Muss speziell in Spielen aber kein Nachteil sein.



> *3) Games*
> Wenn hinter dem Spiel nichts steht, dann habe ich nichts außergewöhliches feststellen können und es läuft in voller Auflösung.


Die allermeisten Probleme liegen wohl an deinem GPU-Setup. Vermutlich Speichermangel. Da dein GPU-Setup recht exotisch ist kann es kaum als Referenz dienen.


----------



## yingtao (17. Juni 2014)

*AW: Der große 4k/UHD Test!*



Superwip schrieb:


> ...
> 
> Schön wäre es wenn es endlich mal Monitore gäbe die man nicht nur im DP 1.2 MST-Pfusch-Modus mit 60Hz ansteuern kann. Spätestens wenn es soweit ist sollte man darauf achten.
> ....


 
Der Samsung UHD und auch der von Asus benutzen kein MST mehr. Eigentlich alle 4k Monitore die den neuen Controller benutzen sind nicht mehr auf MST angewiesen um 4k@60Hz  zu liefern.


----------



## GeForce (17. Juni 2014)

*AW: Der große 4k/UHD Test!*

Sehr schöner Artikel, danke 
4k Monitor + eine 2te R9 280X für mich wäre gar nicht mal so abwegig


----------



## Anticrist (17. Juni 2014)

*AW: Der große 4k/UHD Test!*

Die Erfahrung musste ich auch machen... 4k läuft super, sobald man aber irgendeine AA Variante zuschaltet brechen die FPS dramatisch ein... mal gucken was Nvidia und AMD da Treibermäßig nachliefern können


----------



## TheBadFrag (17. Juni 2014)

*AW: Der große 4k/UHD Test!*



Superwip schrieb:


> Muss speziell in Spielen aber kein Nachteil sein.

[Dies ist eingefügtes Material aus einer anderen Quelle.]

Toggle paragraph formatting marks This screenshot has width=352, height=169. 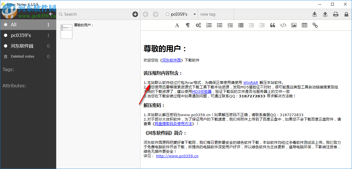tap(187, 25)
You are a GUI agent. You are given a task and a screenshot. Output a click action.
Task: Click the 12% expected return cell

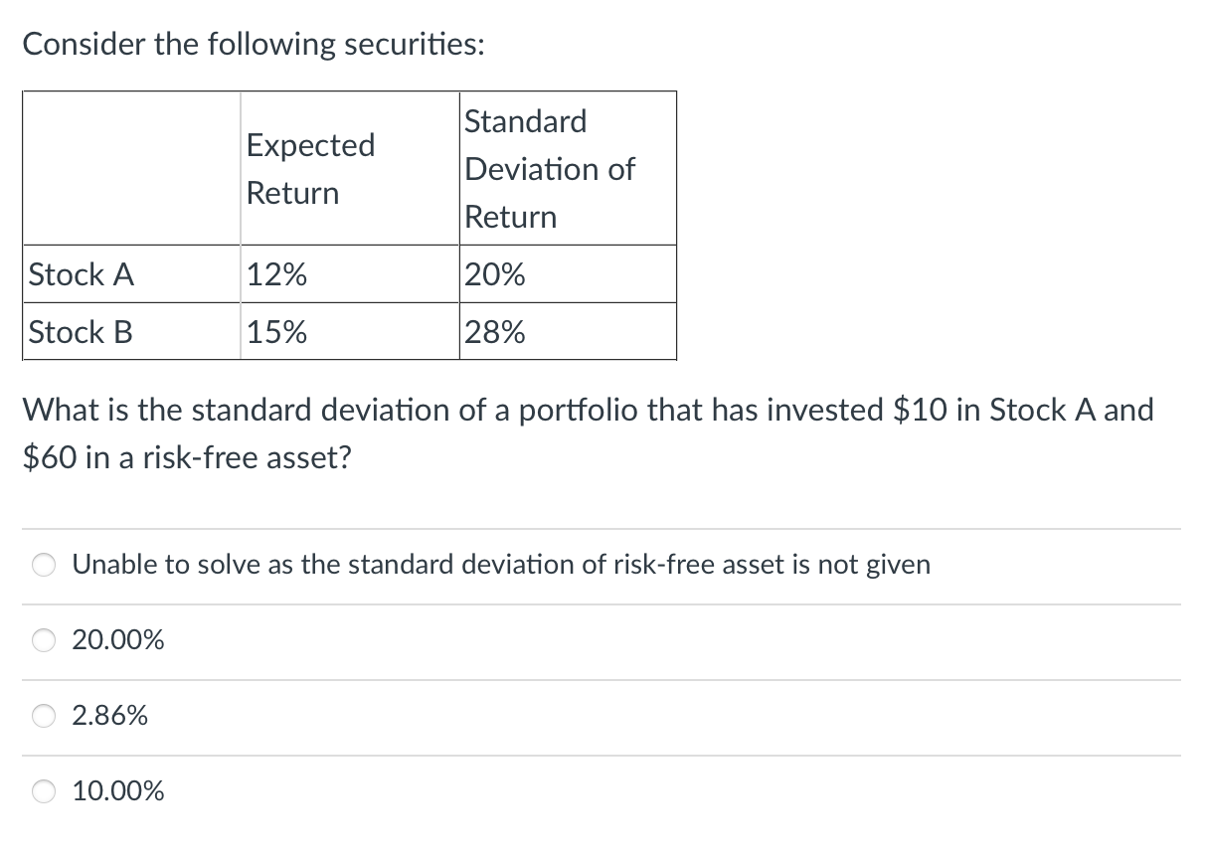[349, 274]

 Ist eine persönliche Vorliebe. Ich habe lieber ein scharfes Bild mit leichten treppchen, als ein unschafes Bild, was leicht geglättet ist.



Superwip schrieb:


> Die allermeisten Probleme liegen wohl an deinem GPU-Setup. Vermutlich Speichermangel. Da dein GPU-Setup recht exotisch ist kann es kaum als Referenz dienen.

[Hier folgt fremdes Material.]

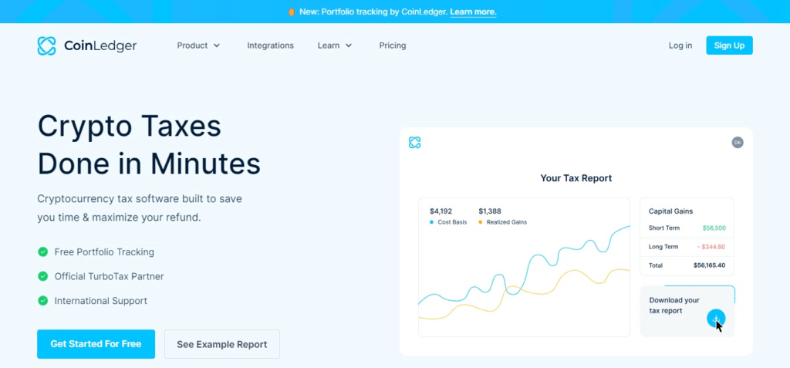Click the bell icon in announcement banner
790x368 pixels.
tap(291, 12)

 Nur Wolfenstein, Watch_Dogs und CoD Ghosts nutzen die 3GB. Alle anderen Spiele kommen in 4k ohne AA nicht an die 3GB Grenze.


----------



## LEOopterix (17. Juni 2014)

*AW: Der große 4k/UHD Test!*

der aocAOC u2868Pqu, 28" Preisvergleich | Geizhals Deutschland sieht echt gut aus, für 500€ Hmmmmmmmm


----------



## BertB (17. Juni 2014)

*AW: Der große 4k/UHD Test!*

ich benutze meist das niedrige ingame AA mit 290cf
finde, es geht meist gut,
halt nicht immer alles ultra, aber hoch,
kommt schon schwer aufs game an

manche games laufen bei mir aber ganz komisch,
dass sobald/solange die maus bewegt wird, das ganze bild stockt/einfriert,

wenn ich die maus schnell im kreis bewege, kann ichs richtig anhalten,
wenn die maus still steht, läufts dann weiter

betrifft bisher: diablo3, krater, peggle, WoT,  benchmarks valley und heaven (wär egal in den benches, aber es zeigt die verbreitung des bugs)

mit samsung u28d590d

wenns denn läuft, bin ich sehr zufrieden

yo, bad frag: war ne weise entscheidung 3GB 660tis zu kaufen


----------



## TheBadFrag (17. Juni 2014)

*AW: Der große 4k/UHD Test!*

Jau, ohne die 3GB VRAM wär 4k nicht möglich. Von der Performance her liegen die zwischen ner Titan und 780ti.

Bist du schon weitergekommen mit dem Mauslag?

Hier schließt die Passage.